▶ **About this exercise**
Return each line of the data below that contains the string "agent".
═══ Raw data
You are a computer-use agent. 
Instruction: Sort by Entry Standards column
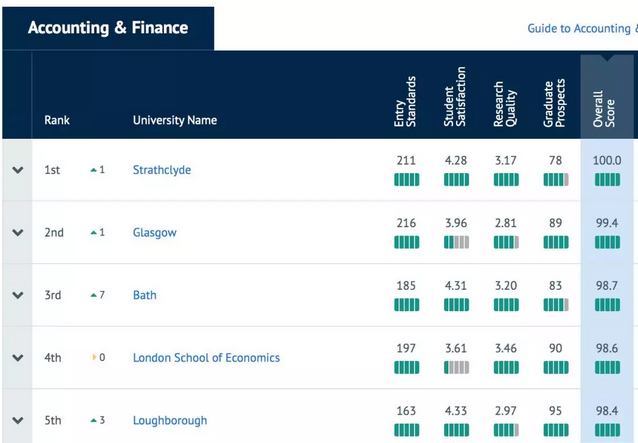(405, 101)
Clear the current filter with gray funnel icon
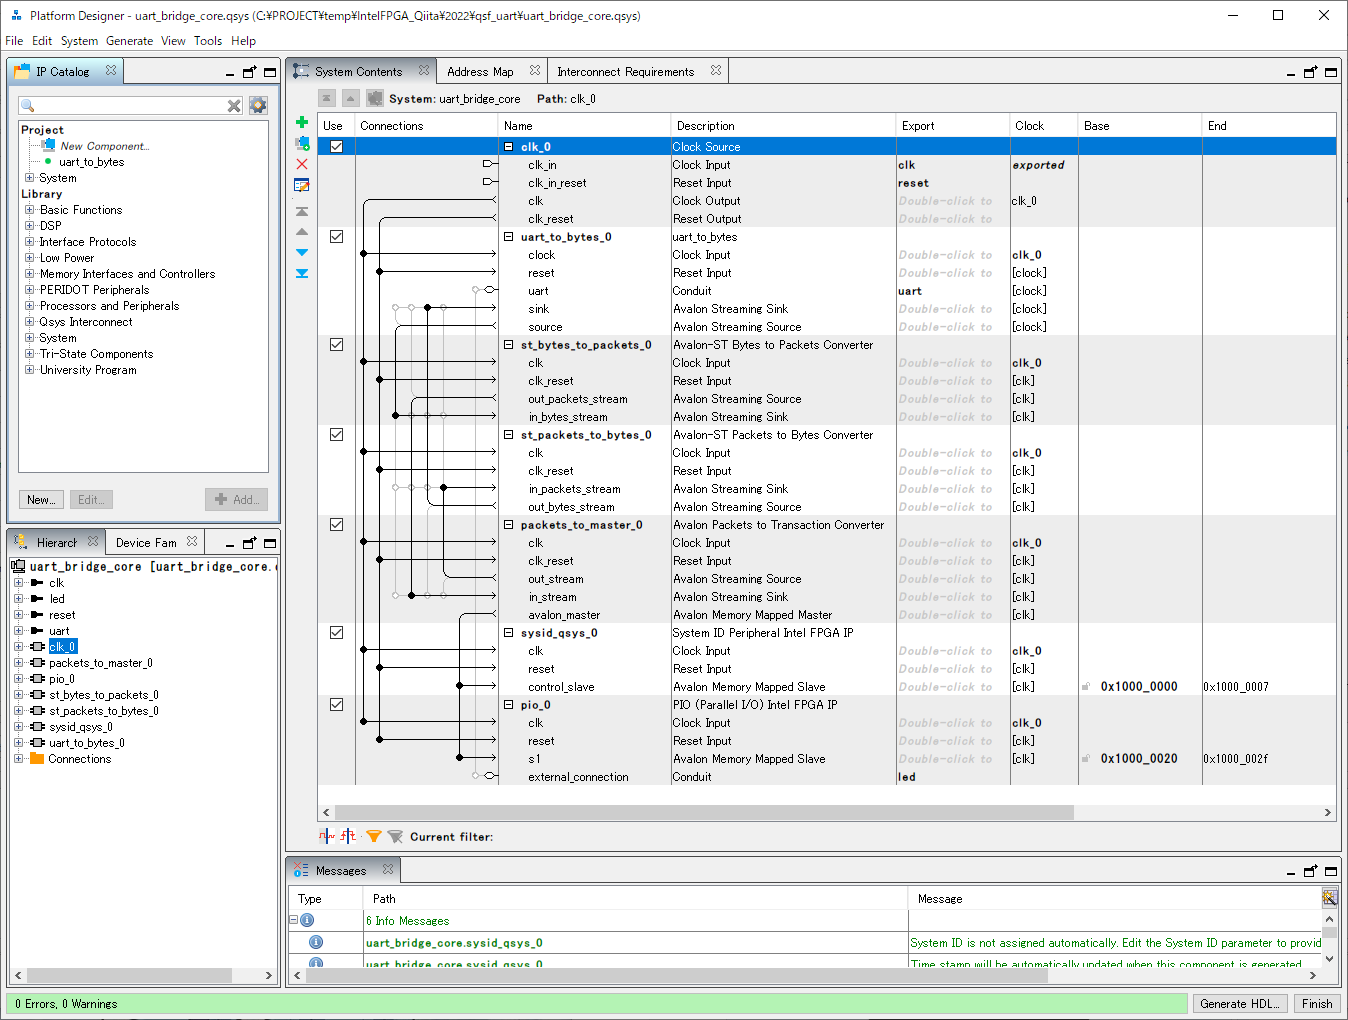The image size is (1348, 1020). click(x=395, y=837)
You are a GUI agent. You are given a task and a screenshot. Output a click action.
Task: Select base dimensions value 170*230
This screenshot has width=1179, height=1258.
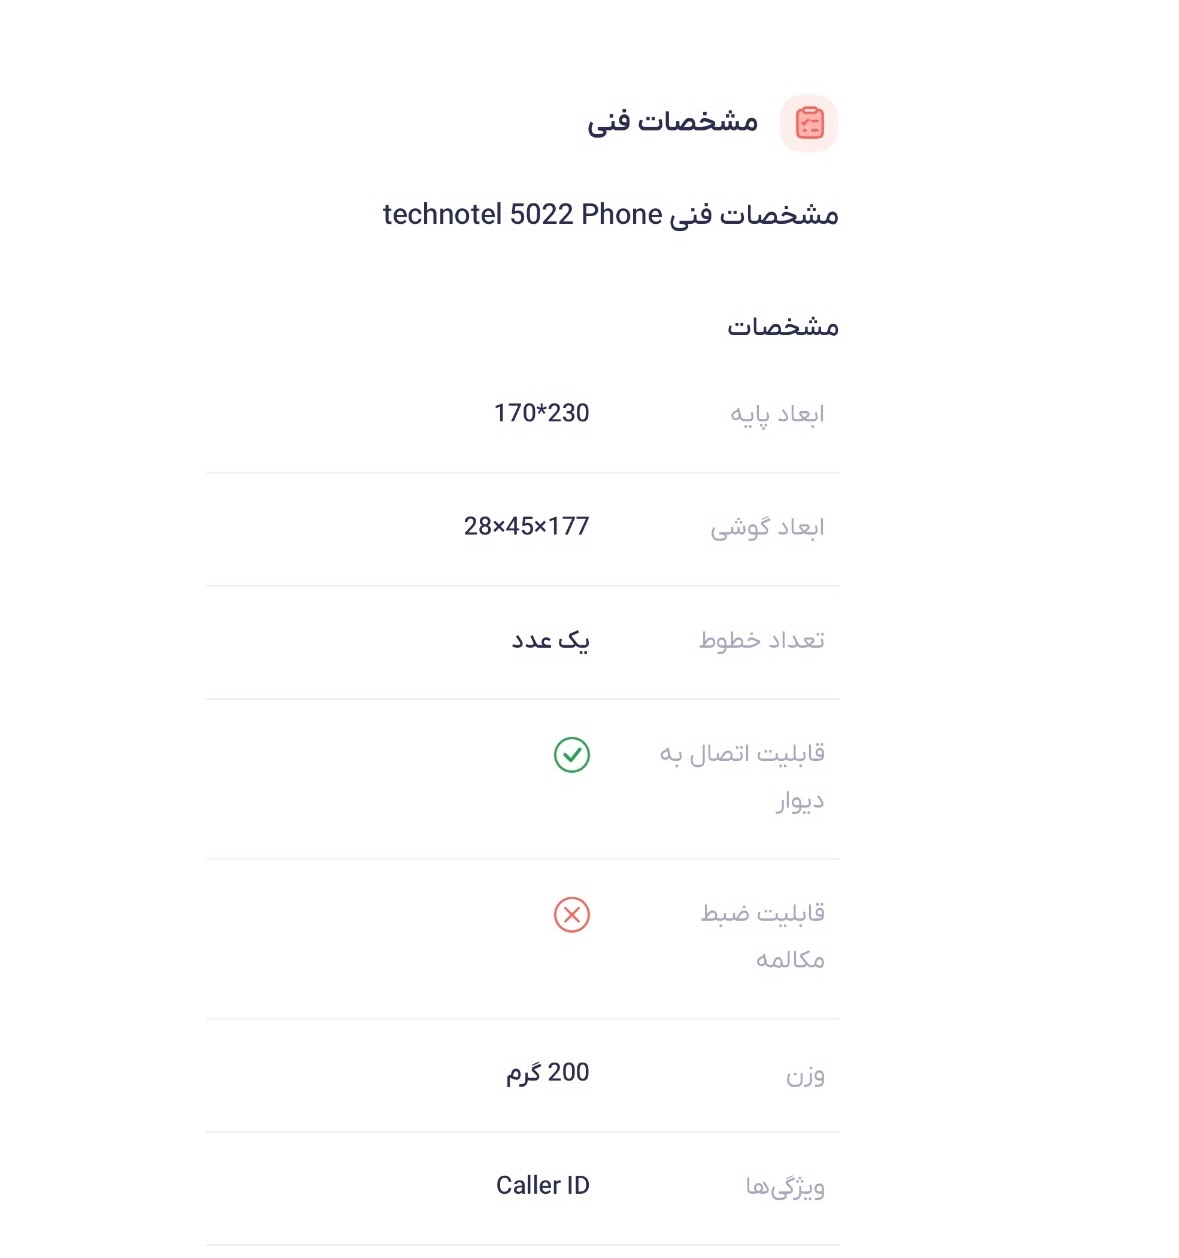[x=541, y=413]
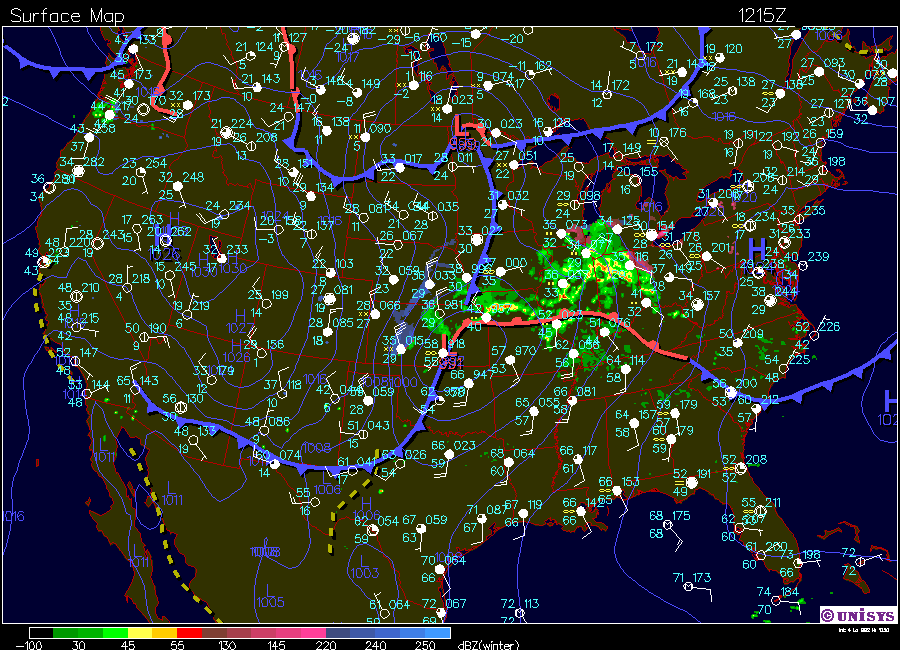Click the red warm front line
Viewport: 900px width, 650px height.
click(560, 318)
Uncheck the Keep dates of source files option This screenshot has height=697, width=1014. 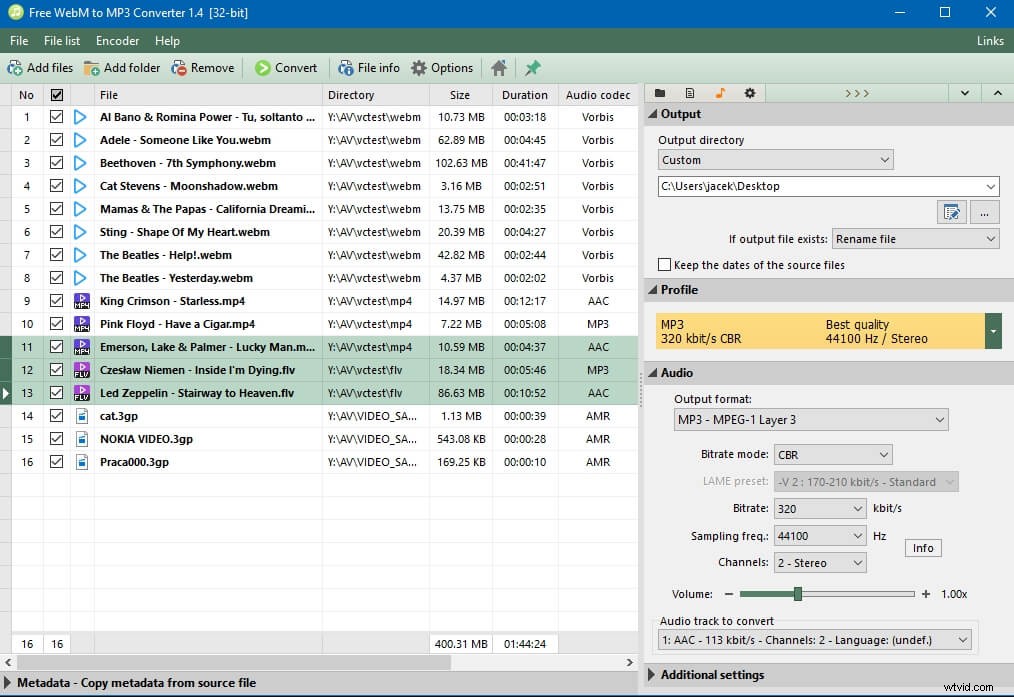point(665,265)
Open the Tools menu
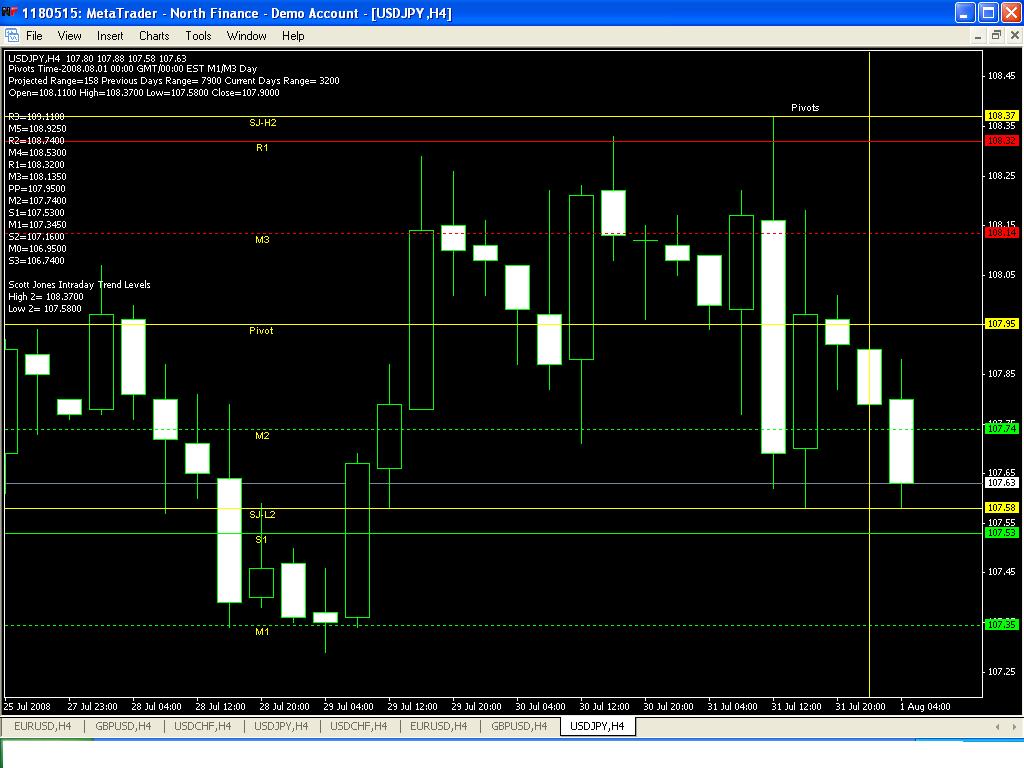This screenshot has width=1024, height=768. 198,36
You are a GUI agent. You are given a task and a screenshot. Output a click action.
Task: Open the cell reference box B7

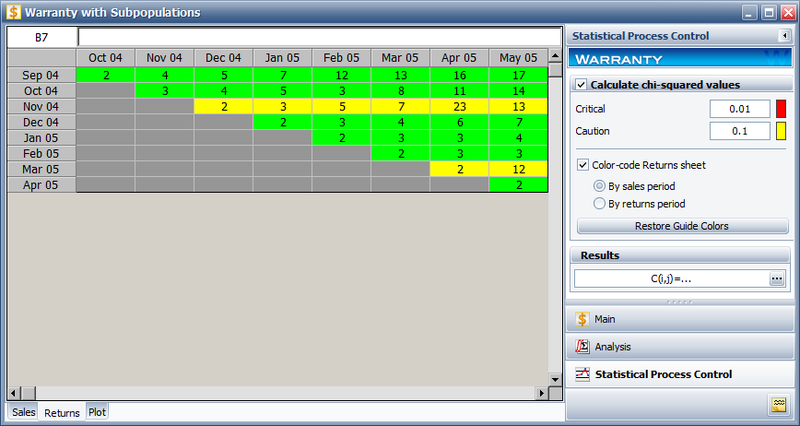40,37
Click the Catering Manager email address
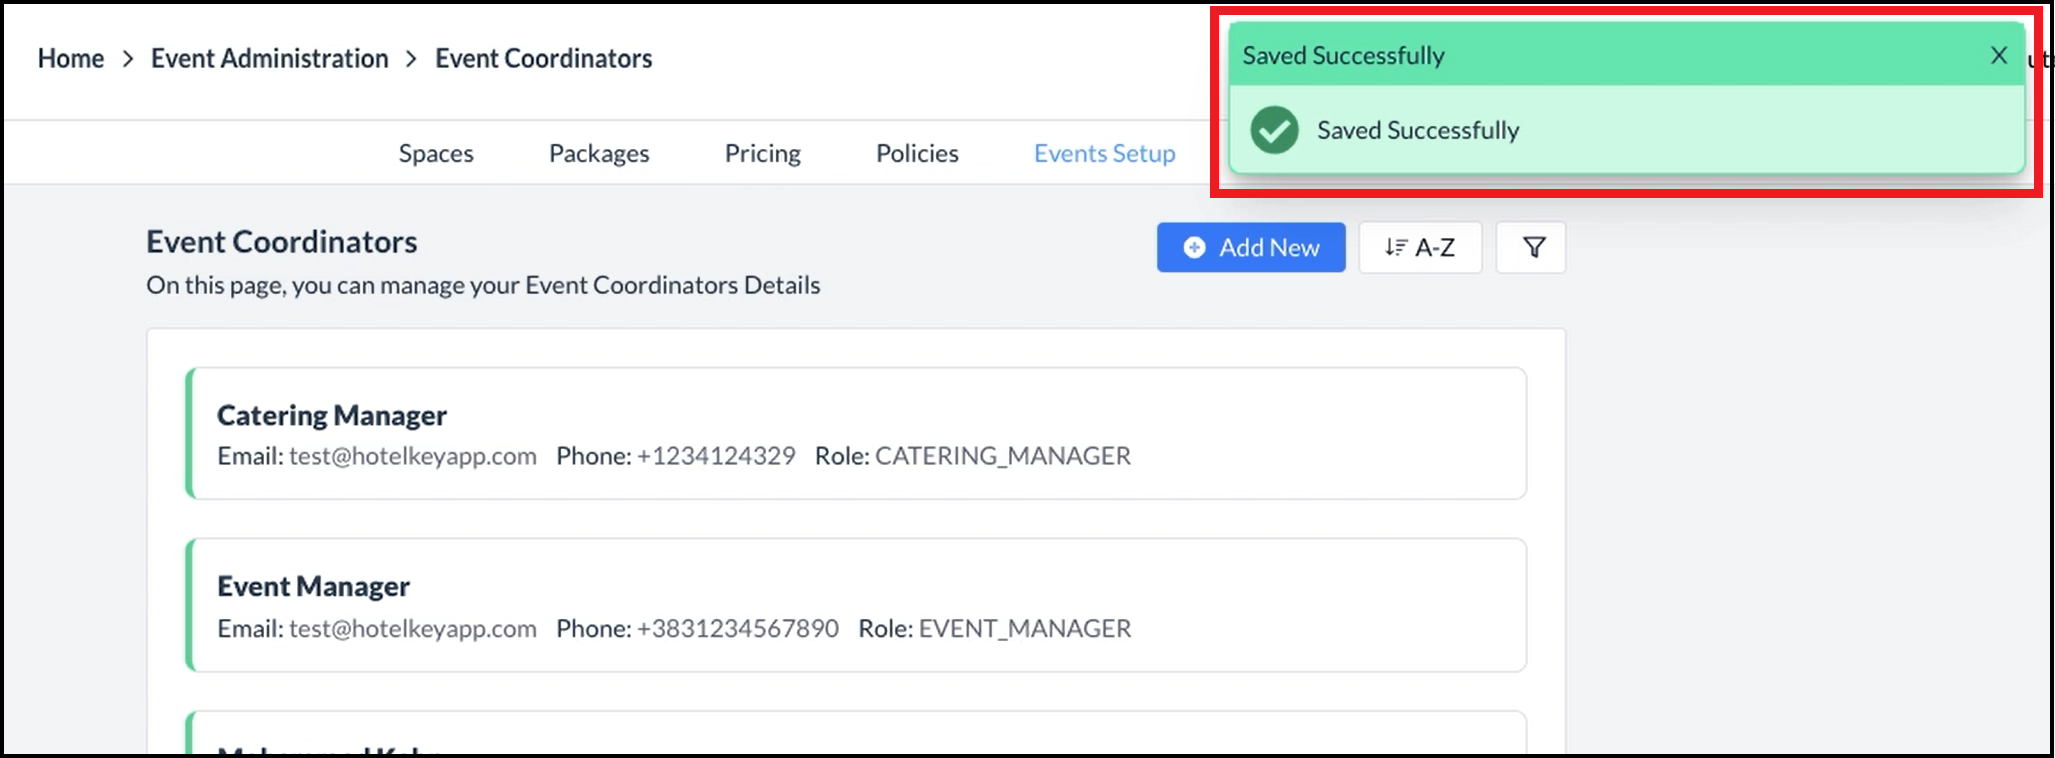The width and height of the screenshot is (2055, 758). tap(412, 456)
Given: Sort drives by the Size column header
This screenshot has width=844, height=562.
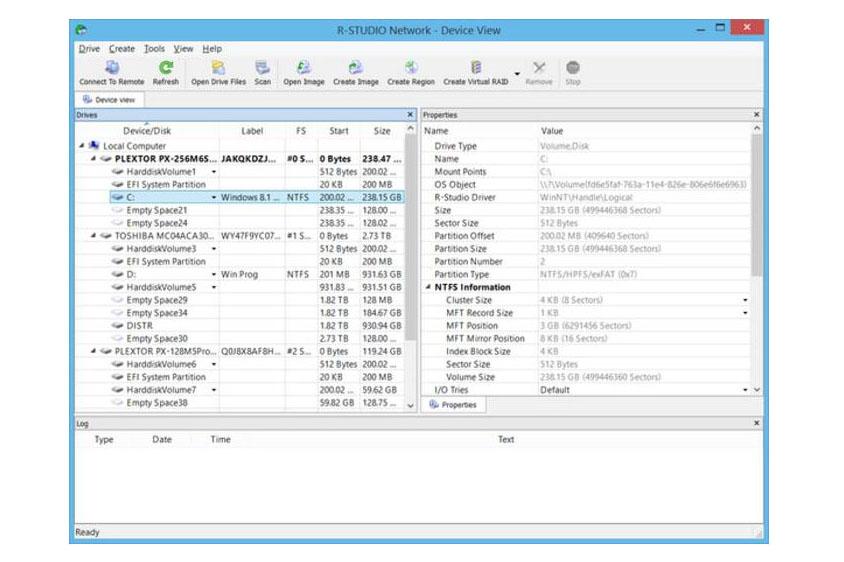Looking at the screenshot, I should [x=381, y=131].
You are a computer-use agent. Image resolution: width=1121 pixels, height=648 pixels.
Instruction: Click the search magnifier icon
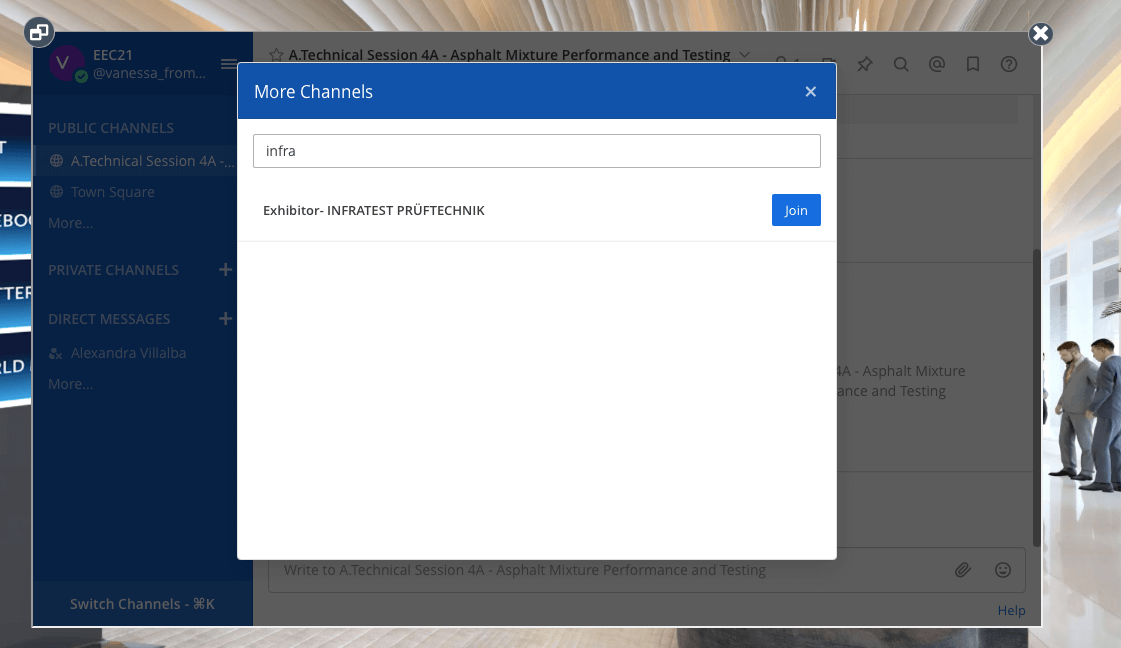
══════
▶ **Response to this task**
You are a computer-use agent. 
You are a GUI agent. You are given a task and a screenshot. Output a click action.
You are a GUI agent. You are given a task and a screenshot. Output a click action.
You are a computer-use agent. Image resolution: width=1121 pixels, height=648 pixels.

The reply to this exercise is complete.